Fig 4. Comparison of reference genes for qPCR.

Results of relative quantification of LymCREB1 (A-C), LymCREB2 (D-F), and LymCBP (G-I) mRNA levels. Two reference genes (A, D, G: with Lym18S and LymGAPDH) or a single reference gene (B, E, H: with Lym18S; C, F, I: with LymGAPDH) were used for normalizing the expression levels. Green, orange, and blue bars show naïve-control, BW-trained, and CTA-trained snails, respectively. Data are expressed as mean ± SEM. The number of samples is indicated at the bottom of the bar graph.

Fig 5. Results of absolute quantification of LymCREB1, LymCREB2 and LymCBP mRNA levels.

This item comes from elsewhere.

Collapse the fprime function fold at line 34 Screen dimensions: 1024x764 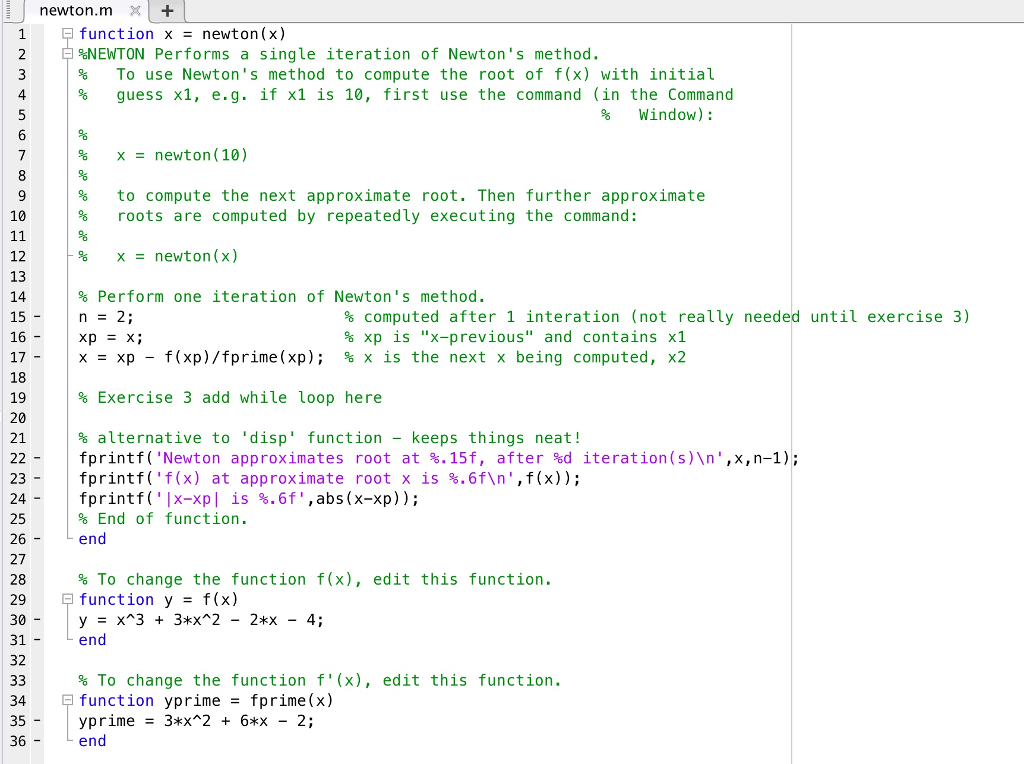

Standard curves of LymCREB1 (A), LymCREB2 (D), and LymCBP (G). The mRNA levels in the CGCs reverse-transcribed with the mixture of oligo d(T) and random primer (B, E, H) or gene-specific primers (C, F, I). Green, orange, and blue bars show naïve-control, BW-trained, and CTA-trained snails, respectively. Quantification data are expressed as mean ± SEM. The results were analyzed using 1-way ANOVA followed by Tukey’s post-hoc test (*p < 0.05, **p < 0.01). The number of samples is indicated at the bottom of the bar graph.

Fig 6. Ratio of LymCREB1 mRNA/LymCREB2 mRNA in a single isolated CGC.

The data were obtained by absolute quantification with samples reverse-transcribed by RT method 1 (A) and RT method 2 (B). Green, orange, and blue bars show naïve-control, BW-trained, and CTA-trained snails, respectively. Data are expressed as mean ± SEM. p-values of 1-way ANOVA are 0.61 (A) and 0.15 (B). The number of samples is indicated at the bottom of the bar graph.

Fig 7

Linear regression analyses to evaluate the relationship between mRNA levels of LymCREB1 (X axis) and LymCREB2 [Y axis in (A)] and LymCBP [Y axis in (B)] calculated by absolute quantification. The red dots and lines indicate samples prepared by RT method 1 and the blue dots and lines indicate samples prepared by RT method 2. The number of samples was 8 for each group. Equation and coefficient of determination (R² values) of lines are shown in insets. Slopes and F-test results are summarized in Table 3. Statistical analyses suggested that the 2 regression lines are parallel in LymCREB2/LymCREB1 and LymCREB2/LymCBP [p = 0.404 (A); p = 0.726 (B)].